The Red Sox have called up Allen Craig, Sandy Leon, Noe Ramirez, and Ryan Cook as rosters expand.
Hopefully, this means very, very little.
Sandy Leon, Noe Ramirez, and Ryan Cook are what they are. Ramirez and Cook are extra arms in a terribly thin (and frankly just terrible) bullpen. Sandy Leon is a third catcher who will likely only get playing time in an emergency or due to injury.
Allen Craig is where things get...sketchy.
Adding him to the 40-man roster has tax implications for the Red Sox, but those can be mitigated by simply DFAing him once more. If someone takes him, the Red Sox are free of him and some GM out there is probably getting fired. If not, we're right back where we started.
The real issue is playing time, an issue which I discussed here. If you don't feel like clicking...

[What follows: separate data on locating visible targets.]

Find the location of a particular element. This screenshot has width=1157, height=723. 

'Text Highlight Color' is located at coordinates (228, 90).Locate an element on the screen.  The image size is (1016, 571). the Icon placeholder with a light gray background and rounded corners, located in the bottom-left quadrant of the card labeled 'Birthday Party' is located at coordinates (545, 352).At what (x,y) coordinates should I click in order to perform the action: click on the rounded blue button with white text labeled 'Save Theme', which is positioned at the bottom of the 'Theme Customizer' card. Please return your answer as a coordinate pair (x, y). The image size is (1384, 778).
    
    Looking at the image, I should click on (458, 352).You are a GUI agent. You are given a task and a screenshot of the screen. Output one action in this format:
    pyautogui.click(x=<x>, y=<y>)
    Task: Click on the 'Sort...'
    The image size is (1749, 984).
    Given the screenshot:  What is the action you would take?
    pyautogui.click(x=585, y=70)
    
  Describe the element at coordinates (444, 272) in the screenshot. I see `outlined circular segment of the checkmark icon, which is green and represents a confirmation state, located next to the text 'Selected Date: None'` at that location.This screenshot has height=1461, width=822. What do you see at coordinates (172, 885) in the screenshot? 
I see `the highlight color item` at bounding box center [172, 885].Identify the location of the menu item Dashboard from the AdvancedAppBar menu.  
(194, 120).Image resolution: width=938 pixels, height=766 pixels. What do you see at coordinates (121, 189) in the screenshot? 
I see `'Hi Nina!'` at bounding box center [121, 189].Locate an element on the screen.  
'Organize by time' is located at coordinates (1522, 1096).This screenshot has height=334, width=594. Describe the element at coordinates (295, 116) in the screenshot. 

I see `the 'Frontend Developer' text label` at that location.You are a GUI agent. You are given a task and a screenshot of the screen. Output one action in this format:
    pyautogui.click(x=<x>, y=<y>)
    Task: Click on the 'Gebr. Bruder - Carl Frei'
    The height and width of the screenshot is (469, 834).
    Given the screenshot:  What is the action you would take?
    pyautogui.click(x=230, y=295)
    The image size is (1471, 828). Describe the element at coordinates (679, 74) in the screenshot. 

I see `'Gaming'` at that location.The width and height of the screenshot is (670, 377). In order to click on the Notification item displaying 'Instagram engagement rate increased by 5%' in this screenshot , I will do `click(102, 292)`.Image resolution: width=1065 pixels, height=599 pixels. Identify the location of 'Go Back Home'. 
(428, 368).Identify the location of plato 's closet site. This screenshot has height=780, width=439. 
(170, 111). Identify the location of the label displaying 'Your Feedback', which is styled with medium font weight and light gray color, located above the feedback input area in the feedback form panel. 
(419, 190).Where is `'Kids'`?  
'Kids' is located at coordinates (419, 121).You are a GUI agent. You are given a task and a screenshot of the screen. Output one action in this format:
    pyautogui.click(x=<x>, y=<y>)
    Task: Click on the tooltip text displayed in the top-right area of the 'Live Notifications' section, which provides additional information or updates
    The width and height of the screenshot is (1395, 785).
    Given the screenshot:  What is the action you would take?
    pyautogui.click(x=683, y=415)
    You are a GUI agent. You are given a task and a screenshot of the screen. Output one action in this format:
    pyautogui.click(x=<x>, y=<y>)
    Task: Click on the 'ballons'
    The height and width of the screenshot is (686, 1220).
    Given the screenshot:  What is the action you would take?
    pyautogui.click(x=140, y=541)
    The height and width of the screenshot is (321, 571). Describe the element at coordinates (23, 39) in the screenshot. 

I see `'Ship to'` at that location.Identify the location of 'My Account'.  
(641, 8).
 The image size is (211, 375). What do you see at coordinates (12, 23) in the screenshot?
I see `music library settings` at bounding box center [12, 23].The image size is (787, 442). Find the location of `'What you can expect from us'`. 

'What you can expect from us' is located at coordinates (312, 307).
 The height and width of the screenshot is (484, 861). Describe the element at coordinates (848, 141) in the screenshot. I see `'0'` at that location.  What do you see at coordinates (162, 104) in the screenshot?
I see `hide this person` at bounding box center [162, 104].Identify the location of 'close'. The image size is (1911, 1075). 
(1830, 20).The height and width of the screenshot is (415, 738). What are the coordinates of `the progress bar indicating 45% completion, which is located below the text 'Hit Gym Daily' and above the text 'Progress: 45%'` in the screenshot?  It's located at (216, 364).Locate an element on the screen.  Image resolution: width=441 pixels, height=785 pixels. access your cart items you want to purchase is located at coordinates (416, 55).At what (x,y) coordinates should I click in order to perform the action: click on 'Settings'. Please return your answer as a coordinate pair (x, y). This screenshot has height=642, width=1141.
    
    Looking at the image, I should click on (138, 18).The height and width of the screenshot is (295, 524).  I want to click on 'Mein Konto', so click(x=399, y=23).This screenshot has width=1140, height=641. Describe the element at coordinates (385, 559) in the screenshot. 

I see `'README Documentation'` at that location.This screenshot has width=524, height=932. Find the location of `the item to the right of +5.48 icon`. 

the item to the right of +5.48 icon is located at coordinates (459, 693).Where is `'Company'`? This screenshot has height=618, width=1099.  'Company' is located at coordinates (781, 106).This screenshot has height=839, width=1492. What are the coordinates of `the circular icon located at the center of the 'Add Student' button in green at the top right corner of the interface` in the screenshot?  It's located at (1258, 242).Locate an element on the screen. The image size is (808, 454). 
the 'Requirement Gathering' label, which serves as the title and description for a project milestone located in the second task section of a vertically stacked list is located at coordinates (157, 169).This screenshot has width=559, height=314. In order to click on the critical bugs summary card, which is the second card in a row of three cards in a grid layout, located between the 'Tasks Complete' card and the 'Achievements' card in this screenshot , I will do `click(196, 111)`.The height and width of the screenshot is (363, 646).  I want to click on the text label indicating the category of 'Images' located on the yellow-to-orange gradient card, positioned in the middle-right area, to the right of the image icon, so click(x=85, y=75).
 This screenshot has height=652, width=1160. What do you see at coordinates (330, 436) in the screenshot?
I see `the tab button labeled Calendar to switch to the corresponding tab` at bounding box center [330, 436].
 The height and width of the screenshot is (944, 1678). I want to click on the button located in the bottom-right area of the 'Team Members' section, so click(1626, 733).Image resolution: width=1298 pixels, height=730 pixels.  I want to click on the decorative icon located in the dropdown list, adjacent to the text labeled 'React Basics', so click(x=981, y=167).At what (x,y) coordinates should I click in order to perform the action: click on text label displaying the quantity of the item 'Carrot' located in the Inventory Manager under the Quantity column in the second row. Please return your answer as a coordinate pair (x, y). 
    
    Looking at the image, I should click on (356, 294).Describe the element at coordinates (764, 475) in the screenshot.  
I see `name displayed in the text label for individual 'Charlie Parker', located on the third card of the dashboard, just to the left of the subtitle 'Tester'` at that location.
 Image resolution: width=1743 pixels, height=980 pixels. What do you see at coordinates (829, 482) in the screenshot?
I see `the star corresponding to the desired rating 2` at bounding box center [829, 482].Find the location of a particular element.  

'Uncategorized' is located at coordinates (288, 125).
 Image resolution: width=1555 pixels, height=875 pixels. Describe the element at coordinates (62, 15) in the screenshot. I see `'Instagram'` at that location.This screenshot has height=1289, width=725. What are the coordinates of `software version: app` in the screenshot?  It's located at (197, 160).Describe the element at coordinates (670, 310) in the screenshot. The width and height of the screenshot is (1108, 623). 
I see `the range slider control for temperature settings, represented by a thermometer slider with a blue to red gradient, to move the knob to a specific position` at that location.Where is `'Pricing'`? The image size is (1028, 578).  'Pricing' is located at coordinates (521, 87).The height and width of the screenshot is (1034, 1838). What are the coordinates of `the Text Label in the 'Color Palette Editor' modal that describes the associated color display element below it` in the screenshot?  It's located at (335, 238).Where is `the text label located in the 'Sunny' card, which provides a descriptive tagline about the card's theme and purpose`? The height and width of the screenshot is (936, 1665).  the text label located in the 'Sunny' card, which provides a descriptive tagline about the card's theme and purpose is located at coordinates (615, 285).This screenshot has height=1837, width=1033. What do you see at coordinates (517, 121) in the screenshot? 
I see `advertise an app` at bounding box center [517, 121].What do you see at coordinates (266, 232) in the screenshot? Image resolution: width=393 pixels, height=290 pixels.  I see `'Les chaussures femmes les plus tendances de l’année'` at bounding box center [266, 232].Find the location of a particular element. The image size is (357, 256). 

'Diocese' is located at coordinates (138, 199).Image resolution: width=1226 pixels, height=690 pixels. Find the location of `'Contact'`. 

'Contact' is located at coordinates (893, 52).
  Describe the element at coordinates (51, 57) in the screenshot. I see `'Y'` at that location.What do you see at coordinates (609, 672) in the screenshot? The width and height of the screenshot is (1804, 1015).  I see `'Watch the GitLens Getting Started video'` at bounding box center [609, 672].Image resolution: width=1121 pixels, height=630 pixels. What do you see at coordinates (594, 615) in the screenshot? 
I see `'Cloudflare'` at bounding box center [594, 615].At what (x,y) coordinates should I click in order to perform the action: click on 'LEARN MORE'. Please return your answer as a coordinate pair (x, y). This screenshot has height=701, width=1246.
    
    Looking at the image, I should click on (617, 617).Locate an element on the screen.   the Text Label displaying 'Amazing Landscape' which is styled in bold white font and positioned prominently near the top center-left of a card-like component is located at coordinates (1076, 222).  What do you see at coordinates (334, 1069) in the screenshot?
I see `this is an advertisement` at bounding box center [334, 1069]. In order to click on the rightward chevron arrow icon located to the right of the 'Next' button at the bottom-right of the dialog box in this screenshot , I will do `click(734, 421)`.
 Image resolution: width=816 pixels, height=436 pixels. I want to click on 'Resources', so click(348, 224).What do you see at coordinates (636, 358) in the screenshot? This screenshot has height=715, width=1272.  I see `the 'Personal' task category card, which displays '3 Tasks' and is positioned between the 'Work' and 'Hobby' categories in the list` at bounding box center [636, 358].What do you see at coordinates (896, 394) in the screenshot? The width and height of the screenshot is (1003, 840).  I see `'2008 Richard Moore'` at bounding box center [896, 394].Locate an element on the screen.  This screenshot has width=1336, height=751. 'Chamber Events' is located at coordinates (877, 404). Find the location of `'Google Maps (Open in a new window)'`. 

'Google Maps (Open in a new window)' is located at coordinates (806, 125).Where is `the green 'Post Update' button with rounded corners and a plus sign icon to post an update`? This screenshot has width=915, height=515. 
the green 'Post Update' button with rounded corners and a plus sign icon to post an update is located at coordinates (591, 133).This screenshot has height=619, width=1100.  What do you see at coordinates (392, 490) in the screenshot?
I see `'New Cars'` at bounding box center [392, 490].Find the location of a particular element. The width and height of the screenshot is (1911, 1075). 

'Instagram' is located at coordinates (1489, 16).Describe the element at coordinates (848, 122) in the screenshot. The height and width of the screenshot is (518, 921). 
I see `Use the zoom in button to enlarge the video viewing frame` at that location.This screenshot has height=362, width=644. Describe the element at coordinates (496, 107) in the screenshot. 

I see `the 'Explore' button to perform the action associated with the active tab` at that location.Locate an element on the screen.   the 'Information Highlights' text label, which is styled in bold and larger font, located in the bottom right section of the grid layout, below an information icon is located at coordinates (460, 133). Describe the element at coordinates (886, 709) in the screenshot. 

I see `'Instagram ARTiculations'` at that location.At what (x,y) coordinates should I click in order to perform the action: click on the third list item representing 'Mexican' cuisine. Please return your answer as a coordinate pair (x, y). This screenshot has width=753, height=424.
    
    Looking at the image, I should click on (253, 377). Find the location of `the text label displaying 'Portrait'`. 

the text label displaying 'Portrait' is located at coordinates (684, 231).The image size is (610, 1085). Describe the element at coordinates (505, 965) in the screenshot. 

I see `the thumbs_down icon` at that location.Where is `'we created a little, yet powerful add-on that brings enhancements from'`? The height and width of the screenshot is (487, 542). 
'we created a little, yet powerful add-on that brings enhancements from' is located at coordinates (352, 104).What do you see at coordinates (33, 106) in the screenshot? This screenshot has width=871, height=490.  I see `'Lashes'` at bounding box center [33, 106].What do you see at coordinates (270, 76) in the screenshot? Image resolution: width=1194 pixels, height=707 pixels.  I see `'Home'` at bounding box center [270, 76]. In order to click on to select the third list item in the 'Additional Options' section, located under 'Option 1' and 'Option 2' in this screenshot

Craig is a first base/outfield player, and while it's not the worst idea to have another first baseman to back up Travis Shaw for the two or three days off he should still have coming his way this season, the outfield is already overfilled as is, and certainly doesn't need another player getting in the way of Rusney Castillo and Jackie Bradley Jr. starting as many games as they can.
As is, the Red Sox have three interesting-but-inexperienced players who should be getting as much playing time as they can between now and the offseason. Both to give the Red Sox as much information on their abilities as possible, and to get them ready for 2016 if, indeed, they're part of that puzzle.
Craig, sadly, is over that hill. Maybe there's some miracle rejuvenation in his future, but it won't come at the end of a long season which has never seen him impress. It will come at the end of an offseason where he was able to get fully healthy, and knowing how these things work, probably in pinstripes. If it's something that Dave Dombrowski needs to see to believe, Pawtucket isn't that far away.
But here we are, and Allen Craig is back. Hopefully he's just here to spell Travis Shaw every once in a while given that there's not really much depth at first base to speak of. But given the way the Red Sox have been treating the outfield situation...skepticism and concern seem justified.